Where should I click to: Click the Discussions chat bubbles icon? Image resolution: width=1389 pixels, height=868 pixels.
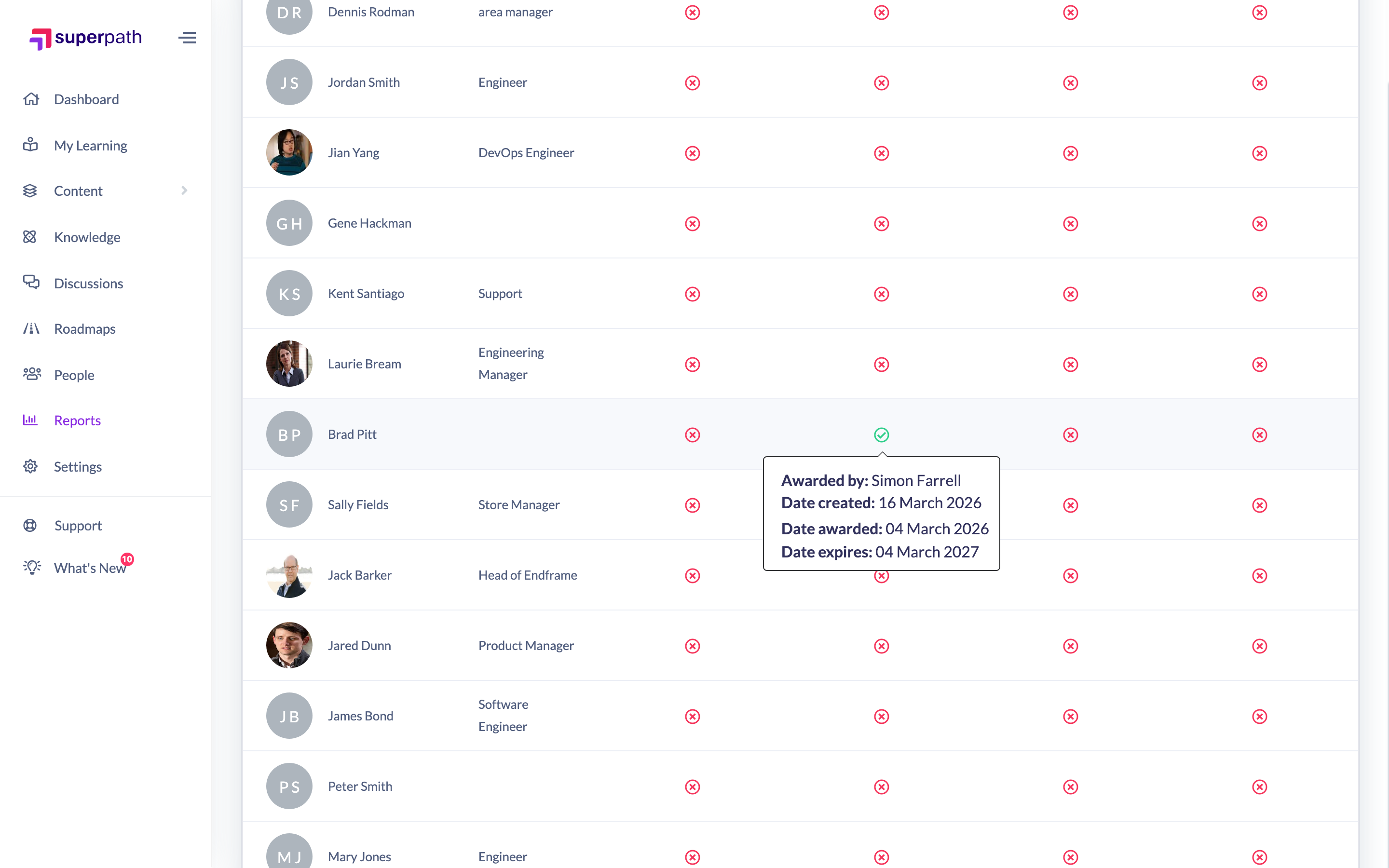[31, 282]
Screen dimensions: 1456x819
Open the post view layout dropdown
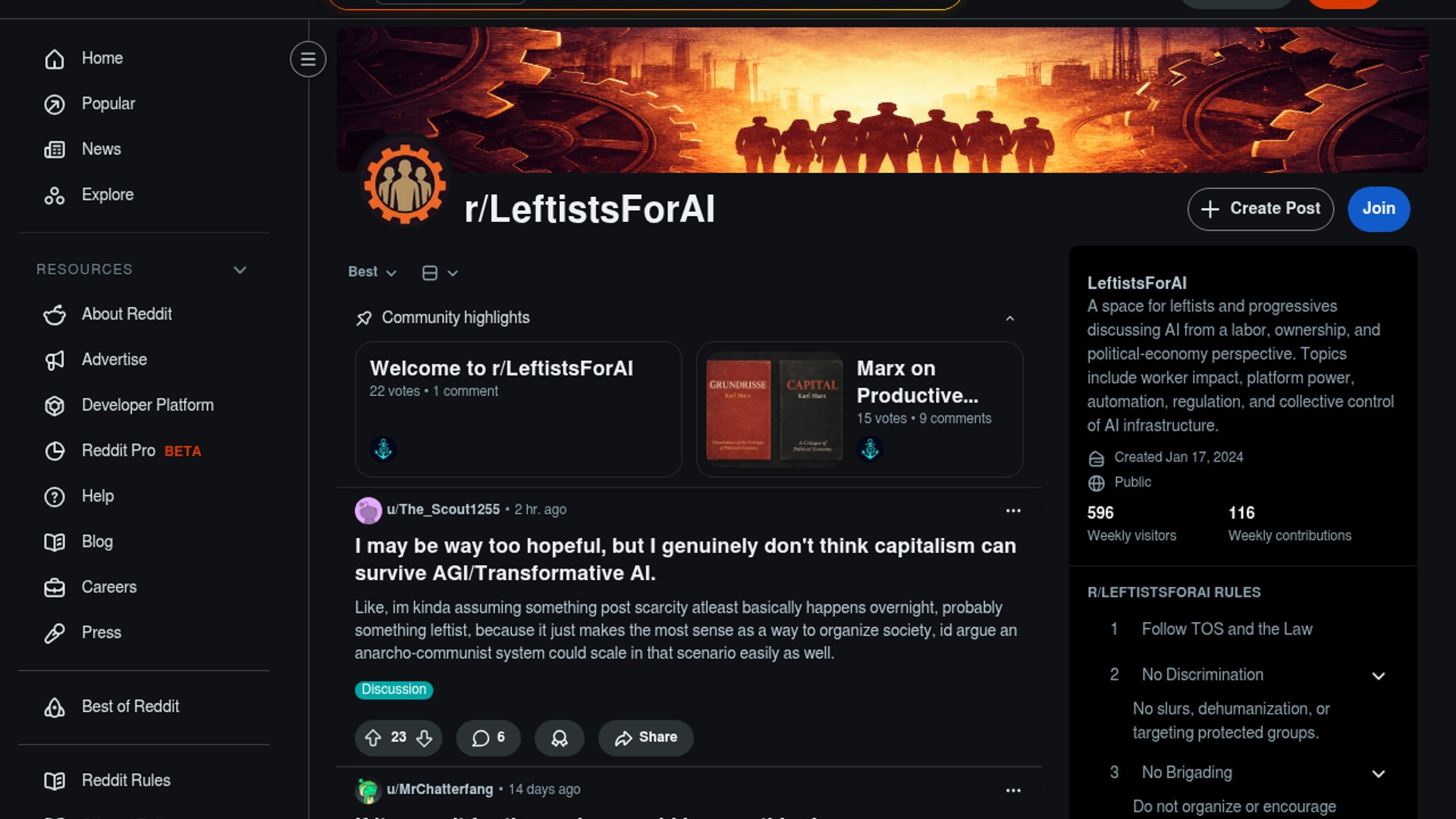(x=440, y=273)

__________

→ Goal of the exercise
Give back the material above word for word; no picture belongs in it.

→ Output
Where should I click to: Click the Discussions chat bubbles icon? Image resolution: width=1389 pixels, height=868 pixels.
[31, 282]
Screen dimensions: 1456x819
Open the post view layout dropdown
(x=440, y=273)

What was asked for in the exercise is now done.